[Records from a dataset]

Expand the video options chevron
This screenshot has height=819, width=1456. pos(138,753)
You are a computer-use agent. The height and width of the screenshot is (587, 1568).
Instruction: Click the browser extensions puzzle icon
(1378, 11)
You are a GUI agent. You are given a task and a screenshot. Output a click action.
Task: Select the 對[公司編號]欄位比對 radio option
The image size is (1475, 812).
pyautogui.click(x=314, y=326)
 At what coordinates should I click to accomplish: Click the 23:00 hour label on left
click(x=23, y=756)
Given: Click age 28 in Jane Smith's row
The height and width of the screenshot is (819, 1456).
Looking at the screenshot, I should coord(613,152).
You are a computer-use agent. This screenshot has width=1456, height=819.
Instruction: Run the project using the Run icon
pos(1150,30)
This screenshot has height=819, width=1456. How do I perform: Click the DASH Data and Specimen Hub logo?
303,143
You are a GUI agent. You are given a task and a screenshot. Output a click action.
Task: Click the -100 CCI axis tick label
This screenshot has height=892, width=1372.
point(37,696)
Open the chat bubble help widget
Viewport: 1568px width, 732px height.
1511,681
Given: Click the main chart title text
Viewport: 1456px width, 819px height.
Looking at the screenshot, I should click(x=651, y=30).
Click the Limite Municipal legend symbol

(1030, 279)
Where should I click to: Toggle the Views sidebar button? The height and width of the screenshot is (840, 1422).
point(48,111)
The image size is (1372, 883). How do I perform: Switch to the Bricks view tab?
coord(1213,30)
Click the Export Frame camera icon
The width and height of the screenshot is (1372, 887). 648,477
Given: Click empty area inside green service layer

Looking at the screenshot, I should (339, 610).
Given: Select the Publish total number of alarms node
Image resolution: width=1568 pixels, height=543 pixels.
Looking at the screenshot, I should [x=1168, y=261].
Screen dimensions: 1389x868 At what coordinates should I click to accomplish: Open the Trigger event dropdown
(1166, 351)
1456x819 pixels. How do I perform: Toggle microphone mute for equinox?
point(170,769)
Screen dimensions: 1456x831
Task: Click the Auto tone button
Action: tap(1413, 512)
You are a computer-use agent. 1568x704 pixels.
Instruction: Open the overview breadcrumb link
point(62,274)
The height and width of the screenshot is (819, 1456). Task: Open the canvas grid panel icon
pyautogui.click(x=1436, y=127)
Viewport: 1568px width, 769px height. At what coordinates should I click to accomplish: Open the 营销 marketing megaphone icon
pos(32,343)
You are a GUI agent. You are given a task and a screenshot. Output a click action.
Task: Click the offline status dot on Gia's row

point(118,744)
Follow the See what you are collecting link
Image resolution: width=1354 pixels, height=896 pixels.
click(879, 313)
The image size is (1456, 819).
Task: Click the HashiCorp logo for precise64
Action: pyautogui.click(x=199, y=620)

## Problem description
Output each entry precisely as given.

## Solution for this exercise
Expand the video options chevron
This screenshot has height=819, width=1456. pos(138,753)
You are a computer-use agent. The height and width of the screenshot is (587, 1568).
Instruction: Click the browser extensions puzzle icon
(1378, 11)
You are a GUI agent. You are given a task and a screenshot. Output a click action.
Task: Select the 對[公司編號]欄位比對 radio option
The image size is (1475, 812).
pyautogui.click(x=314, y=326)
 At what coordinates should I click to accomplish: Click the 23:00 hour label on left
click(x=23, y=756)
Given: Click age 28 in Jane Smith's row
The height and width of the screenshot is (819, 1456).
Looking at the screenshot, I should coord(613,152).
You are a computer-use agent. This screenshot has width=1456, height=819.
Instruction: Run the project using the Run icon
pos(1150,30)
This screenshot has height=819, width=1456. How do I perform: Click the DASH Data and Specimen Hub logo?
303,143
You are a GUI agent. You are given a task and a screenshot. Output a click action.
Task: Click the -100 CCI axis tick label
This screenshot has height=892, width=1372.
point(37,696)
Open the chat bubble help widget
Viewport: 1568px width, 732px height.
1511,681
Given: Click the main chart title text
Viewport: 1456px width, 819px height.
Looking at the screenshot, I should click(x=651, y=30).
Click the Limite Municipal legend symbol

(1030, 279)
Where should I click to: Toggle the Views sidebar button? The height and width of the screenshot is (840, 1422).
point(48,111)
The image size is (1372, 883). How do I perform: Switch to the Bricks view tab?
coord(1213,30)
Click the Export Frame camera icon
The width and height of the screenshot is (1372, 887). 648,477
Given: Click empty area inside green service layer

Looking at the screenshot, I should (339, 610).
Given: Select the Publish total number of alarms node
Image resolution: width=1568 pixels, height=543 pixels.
Looking at the screenshot, I should [x=1168, y=261].
Screen dimensions: 1389x868 At what coordinates should I click to accomplish: Open the Trigger event dropdown
(1166, 351)
1456x819 pixels. How do I perform: Toggle microphone mute for equinox?
point(170,769)
Screen dimensions: 1456x831
Task: Click the Auto tone button
Action: tap(1413, 512)
You are a computer-use agent. 1568x704 pixels.
Instruction: Open the overview breadcrumb link
point(62,274)
The height and width of the screenshot is (819, 1456). Task: Open the canvas grid panel icon
pyautogui.click(x=1436, y=127)
Viewport: 1568px width, 769px height. At what coordinates should I click to accomplish: Open the 营销 marketing megaphone icon
pos(32,343)
You are a GUI agent. You are given a task and a screenshot. Output a click action.
Task: Click the offline status dot on Gia's row

point(118,744)
Follow the See what you are collecting link
Image resolution: width=1354 pixels, height=896 pixels.
click(879, 313)
The image size is (1456, 819).
Task: Click the HashiCorp logo for precise64
Action: pyautogui.click(x=199, y=620)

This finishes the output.